Sunday, January 01, 2012

Shadow of a Doubt - January 2012

The Monthly Calendar of the National Capital Area Skeptics
  • January 14 - Lawrence Krauss: A Universe from Nothing
  • February Lecture:  Measuring Mythology: Startling Concepts in NCCAM Grants
  • Prez Sez
  • Torn From Today's Headlines: Nowhere to Hide: Looking for an Apollo Moon Landings Hoax–from Inside NASA (Part 2)
  • From Readers
  • Shadow Light
  • Drinking Skeptically

NCAS Public Lecture Series
Lawrence Krauss
A Universe from Nothing:
Why There Is Something Rather than Nothing

Saturday, January 14, 1:30pm - 4:00pm
National Science Foundation, Room 110
4201 Wilson Boulevard
Arlington, VA [map] [directions]
(Ballston-Marymount University Metro stop)
Enter NSF from the corner of 9th N & N Stuart Streets.
FREE admission – Everyone welcome, members and non-members

Where did the universe come from?  What was there before it?  What will the future bring?  And why is there something rather than nothing?

········

▶ GIVEN EXERCISE: Reproduce the part of the January 2012 skeptics calendar between "Sunday, January 01, 2012" and "NASA (Part 2)", inclusive.

▶ RECORD EXTRACTS:
········

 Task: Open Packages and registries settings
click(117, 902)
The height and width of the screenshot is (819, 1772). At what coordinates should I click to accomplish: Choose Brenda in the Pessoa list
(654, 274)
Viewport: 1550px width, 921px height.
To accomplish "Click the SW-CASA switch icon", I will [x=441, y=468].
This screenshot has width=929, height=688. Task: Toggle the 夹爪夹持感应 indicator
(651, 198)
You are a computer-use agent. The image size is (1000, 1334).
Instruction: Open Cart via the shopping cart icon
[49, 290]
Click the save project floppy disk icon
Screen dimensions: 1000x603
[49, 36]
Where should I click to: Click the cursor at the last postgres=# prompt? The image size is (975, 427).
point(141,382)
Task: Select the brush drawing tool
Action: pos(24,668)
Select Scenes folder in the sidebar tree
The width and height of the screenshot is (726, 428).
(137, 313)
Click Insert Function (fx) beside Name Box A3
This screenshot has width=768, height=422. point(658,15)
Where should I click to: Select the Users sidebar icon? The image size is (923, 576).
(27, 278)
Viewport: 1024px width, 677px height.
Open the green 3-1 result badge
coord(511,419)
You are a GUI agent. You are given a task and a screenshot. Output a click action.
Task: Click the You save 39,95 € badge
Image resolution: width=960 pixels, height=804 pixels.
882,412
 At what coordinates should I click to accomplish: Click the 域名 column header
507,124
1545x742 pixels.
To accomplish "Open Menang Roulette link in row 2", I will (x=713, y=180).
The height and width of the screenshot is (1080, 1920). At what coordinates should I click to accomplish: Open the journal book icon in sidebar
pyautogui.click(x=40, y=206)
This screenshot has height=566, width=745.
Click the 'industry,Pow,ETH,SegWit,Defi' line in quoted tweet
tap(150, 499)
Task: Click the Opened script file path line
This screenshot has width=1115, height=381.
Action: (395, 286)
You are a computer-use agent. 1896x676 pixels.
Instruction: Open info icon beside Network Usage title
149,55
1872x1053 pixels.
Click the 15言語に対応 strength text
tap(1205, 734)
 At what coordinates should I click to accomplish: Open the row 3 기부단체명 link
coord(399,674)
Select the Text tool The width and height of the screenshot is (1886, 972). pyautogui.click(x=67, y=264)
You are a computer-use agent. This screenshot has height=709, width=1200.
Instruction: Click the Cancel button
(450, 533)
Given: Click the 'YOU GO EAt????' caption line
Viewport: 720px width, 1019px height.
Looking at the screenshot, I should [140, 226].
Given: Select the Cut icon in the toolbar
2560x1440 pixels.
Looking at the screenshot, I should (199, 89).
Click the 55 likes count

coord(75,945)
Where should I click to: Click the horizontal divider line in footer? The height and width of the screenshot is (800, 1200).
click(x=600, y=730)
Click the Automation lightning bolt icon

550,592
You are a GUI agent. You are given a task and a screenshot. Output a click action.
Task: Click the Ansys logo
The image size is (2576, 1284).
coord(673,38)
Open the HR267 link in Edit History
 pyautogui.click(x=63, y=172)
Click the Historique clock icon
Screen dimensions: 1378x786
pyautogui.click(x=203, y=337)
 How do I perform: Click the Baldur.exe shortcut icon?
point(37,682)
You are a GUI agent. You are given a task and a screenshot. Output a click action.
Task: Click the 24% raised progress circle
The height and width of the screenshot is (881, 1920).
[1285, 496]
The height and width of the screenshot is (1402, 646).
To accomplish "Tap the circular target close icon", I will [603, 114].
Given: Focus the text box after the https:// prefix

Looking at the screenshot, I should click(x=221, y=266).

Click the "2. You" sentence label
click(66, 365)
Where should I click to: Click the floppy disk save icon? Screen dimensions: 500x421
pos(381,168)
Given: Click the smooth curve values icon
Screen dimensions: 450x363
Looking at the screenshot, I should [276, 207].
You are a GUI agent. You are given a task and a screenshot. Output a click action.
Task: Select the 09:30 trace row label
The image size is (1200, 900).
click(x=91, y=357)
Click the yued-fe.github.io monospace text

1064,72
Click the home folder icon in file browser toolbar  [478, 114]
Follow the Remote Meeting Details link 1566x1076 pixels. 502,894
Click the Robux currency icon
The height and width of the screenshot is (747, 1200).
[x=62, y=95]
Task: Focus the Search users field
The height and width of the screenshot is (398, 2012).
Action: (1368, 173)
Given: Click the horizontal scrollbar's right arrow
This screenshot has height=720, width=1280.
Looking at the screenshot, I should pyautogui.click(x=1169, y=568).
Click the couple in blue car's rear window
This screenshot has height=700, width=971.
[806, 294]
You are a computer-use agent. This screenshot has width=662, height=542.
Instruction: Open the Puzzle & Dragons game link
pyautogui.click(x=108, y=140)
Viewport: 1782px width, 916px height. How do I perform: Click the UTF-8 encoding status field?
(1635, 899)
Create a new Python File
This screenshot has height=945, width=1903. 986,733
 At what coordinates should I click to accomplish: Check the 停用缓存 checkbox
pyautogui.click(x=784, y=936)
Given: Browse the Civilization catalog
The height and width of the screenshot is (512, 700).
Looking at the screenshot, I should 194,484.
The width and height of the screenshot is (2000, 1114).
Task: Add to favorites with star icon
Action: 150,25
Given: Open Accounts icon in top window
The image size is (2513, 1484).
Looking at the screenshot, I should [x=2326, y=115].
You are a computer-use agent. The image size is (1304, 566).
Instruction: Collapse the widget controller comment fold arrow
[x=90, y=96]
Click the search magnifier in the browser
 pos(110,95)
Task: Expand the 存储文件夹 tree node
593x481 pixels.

········

▶ SOLVED EXERCISE:
Sunday, January 01, 2012

Shadow of a Doubt - January 2012

The Monthly Calendar of the National Capital Area Skeptics
  • January 14 - Lawrence Krauss: A Universe from Nothing
  • February Lecture:  Measuring Mythology: Startling Concepts in NCCAM Grants
  • Prez Sez
  • Torn From Today's Headlines: Nowhere to Hide: Looking for an Apollo Moon Landings Hoax–from Inside NASA (Part 2)